States also exert influence through a second policy space: markets. Manipulating markets is a different activity from using physical coercion to achieve national goals, but it is also a departure from letting market forces work. Markets for goods and services arise whether states want them to or not, but the choice of whether and how to be involved in markets is an important, persistent question for states.

Finally, states influence the world through ideas. Using force and manipulating markets convey important messages, but influencing ideas constrains opponents’ choices and sets a baseline for what is—and is not—acceptable behavior. For example, the Allies exerted significant efforts to fool German intelligence prior to the Normandy invasion, and American presidents from Eisenhower on recognized the Cold War as a struggle over ideas.

If there are only three policy spaces through which states exert power, what might this mean for diplomacy, information, and the bevy of candidate “elements” that make up national power? States will continue to conduct diplomacy and information operations, as they always have, but this new focus on force, markets, and ideas will allow strategic planners to think of policy options in terms of their qualitative effects, rather than ascribing some expected result to a policy because of the element of power with which it is traditionally associated. In other words, this is national power expressed through ways, not means. Diplomats, for example, often influence ideas, but sometimes they influence force and markets as well. Understanding DIME in terms of policy spaces will contribute to clearer strategy.

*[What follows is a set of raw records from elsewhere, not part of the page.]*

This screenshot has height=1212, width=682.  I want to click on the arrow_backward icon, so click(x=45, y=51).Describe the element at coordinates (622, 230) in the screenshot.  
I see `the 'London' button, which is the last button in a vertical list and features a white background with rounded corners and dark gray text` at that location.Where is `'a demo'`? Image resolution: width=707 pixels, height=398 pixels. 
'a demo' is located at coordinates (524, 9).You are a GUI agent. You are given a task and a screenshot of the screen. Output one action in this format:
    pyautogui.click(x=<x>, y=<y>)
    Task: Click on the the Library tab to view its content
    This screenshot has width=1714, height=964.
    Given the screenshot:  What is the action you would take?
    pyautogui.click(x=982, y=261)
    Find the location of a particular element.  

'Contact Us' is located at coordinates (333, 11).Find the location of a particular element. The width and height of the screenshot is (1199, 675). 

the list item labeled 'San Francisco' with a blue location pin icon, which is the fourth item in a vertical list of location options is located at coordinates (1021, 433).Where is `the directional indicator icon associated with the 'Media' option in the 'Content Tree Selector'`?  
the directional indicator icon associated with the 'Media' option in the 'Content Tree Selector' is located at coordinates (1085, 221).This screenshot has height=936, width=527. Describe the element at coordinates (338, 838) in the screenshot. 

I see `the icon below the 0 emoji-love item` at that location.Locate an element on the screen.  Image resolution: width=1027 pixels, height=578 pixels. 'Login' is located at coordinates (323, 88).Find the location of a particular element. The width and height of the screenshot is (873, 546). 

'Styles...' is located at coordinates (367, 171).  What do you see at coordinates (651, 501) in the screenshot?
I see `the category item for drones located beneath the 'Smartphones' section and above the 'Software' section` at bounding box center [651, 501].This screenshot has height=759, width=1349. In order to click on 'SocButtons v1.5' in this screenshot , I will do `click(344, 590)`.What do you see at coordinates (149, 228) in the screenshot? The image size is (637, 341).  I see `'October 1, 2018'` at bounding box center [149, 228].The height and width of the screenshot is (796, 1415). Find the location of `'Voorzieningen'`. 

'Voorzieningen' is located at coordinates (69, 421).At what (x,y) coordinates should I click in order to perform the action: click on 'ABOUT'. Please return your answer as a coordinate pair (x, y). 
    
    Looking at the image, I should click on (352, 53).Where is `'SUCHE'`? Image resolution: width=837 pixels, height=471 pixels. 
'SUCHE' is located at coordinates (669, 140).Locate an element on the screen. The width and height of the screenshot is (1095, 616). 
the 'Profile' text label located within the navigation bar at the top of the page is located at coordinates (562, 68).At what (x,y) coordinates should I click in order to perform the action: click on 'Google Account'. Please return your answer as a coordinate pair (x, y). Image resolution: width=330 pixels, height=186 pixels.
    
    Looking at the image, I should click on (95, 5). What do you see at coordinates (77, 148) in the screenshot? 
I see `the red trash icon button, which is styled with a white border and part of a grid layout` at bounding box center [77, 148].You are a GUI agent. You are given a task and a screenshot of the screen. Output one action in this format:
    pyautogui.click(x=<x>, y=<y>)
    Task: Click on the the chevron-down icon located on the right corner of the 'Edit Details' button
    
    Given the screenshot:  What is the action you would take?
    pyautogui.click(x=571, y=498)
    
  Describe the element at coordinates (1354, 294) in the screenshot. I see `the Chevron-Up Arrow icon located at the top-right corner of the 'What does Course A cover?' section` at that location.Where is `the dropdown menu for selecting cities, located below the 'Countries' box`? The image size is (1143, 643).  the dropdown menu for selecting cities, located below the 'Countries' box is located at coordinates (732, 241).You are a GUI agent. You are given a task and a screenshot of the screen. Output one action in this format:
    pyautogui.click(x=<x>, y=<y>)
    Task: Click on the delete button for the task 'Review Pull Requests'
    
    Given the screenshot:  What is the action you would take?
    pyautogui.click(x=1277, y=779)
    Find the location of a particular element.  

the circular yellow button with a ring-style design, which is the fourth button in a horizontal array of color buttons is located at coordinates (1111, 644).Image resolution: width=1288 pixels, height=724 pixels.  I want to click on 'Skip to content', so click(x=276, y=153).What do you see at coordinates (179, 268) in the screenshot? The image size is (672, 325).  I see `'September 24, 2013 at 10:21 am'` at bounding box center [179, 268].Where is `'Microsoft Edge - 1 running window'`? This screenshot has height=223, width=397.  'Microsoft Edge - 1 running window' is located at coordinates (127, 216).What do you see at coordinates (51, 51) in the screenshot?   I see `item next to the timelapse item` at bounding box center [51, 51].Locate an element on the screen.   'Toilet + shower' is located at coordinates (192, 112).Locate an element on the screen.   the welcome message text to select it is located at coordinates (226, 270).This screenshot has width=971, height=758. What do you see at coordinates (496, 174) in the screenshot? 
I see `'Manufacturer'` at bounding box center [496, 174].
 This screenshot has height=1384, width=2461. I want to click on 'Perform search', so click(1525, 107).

Is this new approach to national power an improvement? The distinction between force, markets, and ideas is cleaner than the distinction between the elements of DIME. It also allows scholars and practitioners to think of power in terms of influence instead of thinking of some actions as inherently more powerful than others. This new approach suggests a rough hierarchy of national power—using force is more costly than using markets is more costly than using ideas—but it does not see types of policies as confined to one policy space over another. This approach would certainly resist a proliferation of letters. At the end of the day, perhaps force, markets, and ideas should be the new coin of the realm.

 

This paper was prepared and written in the author’s personal capacity. The opinions expressed herein are the author’s own.